You Won’t Regret It: Chris on Jonathan Richman’s Latest Album
Jonathan Richman
O Moon, Queen of Night on Earth
Vapor Records
By Chris McCann
You know it the first moment that you hear that nasally voice shouting “1, 2, 3, 4, 5, 6.” Jonathan Richman is going to be a big part of your life. Those cheap-sounding guitars and drums of “Roadrunner” stick in your head like burrs. And, over the years, Richman has given us some unforgettable songs — tunes like “Fender Stratocaster,” “Give Paris One More Chance,” and “Since She Started to Ride” — but, more importantly, he’s defined a unique rock-and-roll ethos. He’s never been afraid to discuss his vulnerabilities, speak his mind, and wear his heart firmly on his rolled-up sleeve. He’s made the case for sincerity, over and over again, yet with his newest album, O Moon, Queen of Night on Earth (2010), it easy to wonder if he’s gone to the same well one too many times.

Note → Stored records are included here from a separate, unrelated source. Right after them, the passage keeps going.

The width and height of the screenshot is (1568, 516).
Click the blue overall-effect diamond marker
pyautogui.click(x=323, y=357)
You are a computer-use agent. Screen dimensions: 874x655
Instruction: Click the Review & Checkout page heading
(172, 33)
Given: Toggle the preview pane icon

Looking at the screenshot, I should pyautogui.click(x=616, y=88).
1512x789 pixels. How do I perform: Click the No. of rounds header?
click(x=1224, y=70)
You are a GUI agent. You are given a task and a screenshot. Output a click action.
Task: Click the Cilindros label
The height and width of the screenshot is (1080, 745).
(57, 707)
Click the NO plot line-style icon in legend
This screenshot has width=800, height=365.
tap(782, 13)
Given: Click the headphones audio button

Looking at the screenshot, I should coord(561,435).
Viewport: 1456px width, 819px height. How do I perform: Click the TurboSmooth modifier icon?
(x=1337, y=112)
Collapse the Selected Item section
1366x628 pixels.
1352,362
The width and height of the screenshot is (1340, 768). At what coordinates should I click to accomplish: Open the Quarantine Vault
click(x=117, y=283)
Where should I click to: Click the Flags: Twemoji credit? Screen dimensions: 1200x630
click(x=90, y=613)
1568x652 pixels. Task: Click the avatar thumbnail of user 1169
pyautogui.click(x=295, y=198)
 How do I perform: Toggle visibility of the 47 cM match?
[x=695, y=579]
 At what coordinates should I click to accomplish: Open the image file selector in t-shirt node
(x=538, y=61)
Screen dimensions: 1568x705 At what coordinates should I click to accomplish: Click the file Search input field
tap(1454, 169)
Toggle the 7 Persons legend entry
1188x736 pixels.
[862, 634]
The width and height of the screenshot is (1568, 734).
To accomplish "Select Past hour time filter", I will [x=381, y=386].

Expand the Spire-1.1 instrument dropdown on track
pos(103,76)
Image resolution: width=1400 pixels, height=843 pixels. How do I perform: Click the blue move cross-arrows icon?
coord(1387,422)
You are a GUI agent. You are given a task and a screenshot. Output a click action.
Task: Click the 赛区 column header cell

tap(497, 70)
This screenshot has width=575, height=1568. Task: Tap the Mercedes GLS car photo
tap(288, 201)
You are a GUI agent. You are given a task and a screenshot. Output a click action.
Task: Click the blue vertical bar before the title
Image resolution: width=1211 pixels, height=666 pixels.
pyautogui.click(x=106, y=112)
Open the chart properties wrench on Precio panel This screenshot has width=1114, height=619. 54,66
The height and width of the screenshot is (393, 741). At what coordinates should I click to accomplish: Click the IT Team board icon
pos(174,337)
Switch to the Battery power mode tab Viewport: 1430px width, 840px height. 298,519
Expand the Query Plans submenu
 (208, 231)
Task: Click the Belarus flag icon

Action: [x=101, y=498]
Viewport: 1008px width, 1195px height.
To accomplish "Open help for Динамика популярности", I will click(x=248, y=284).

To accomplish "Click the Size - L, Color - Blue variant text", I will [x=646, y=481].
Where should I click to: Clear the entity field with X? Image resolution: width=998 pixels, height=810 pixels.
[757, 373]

The songs follow a typical late-Richman pattern with a combination of slow-picked classical guitar, idiosyncratic percussion by longtime collaborator Tommy Larkins, and Richman’s voice taking center stage. Tunes like the wistful title track, the funny “My Affected Accent,” and the requisite French ditty (“Sa Voix M’Atisse”) feel like old friends rehashing the same stories. They’re enjoyable, but you’ve heard them a few too many times to be all that excited anymore.
There are definitely some standouts, including the gorgeously romantic “Even Though I Know I Am the Wind and the Sun, I” and the warm, knowing “These Bodies That Came to Cavort.” Particularly fun is the sly “I Was the One She Came From,” which seems to wink, smile, and nod at you the way Richman does when he plays live. With its stripped-down feel, the record feels a lot like Richman’s live show. You get the feeling that he’s talking solely to you up there on the stage as he contorts his wiry body, inclines his head in your direction, and closes his eyes to hit a note that’s not exactly perfect, but certainly perfect enough for the frail and complicated human condition we all find ourselves in.
And perhaps listening to a Jonathan Richman record isn’t about parsing each lyric and interrogating each chord. Instead, maybe it’s enough to simply be along for the ride, which is an entirely inimitable journey. In the pretty “We’ll Be the Noise, We’ll Be the Scandal,” Richman croons “we’ll be the noise in the street/we won’t be disturbed by it, we’ll be it… come with us, you won’t regret it.” And in the end it’s true. O Moon, Queen of Night on Earth is not a great record — or even one of Richman’s more notable efforts — but it still contains enough low-key pleasures for fans to enjoy. And while that isn’t the most ringing endorsement, in these days of overhype, bombast, and endless self-promotion, you could do worse than to spend a quiet half-hour with the man who once asked only “to know that I’m important in your life.” – (6/10)
With a tour schedule that takes him up through California, arriving in Portland, Oregon on November 8, we expect Jonathan Richman to return to Seattle sometime this fall.
I thought this was classic Jonathan Richman, not in I’m the 19-year-old-boy-next-door-with-a-guitar classic JR, but the you-know-exactly-who-I-am classic Jonathan Richman who is nowhere near 19.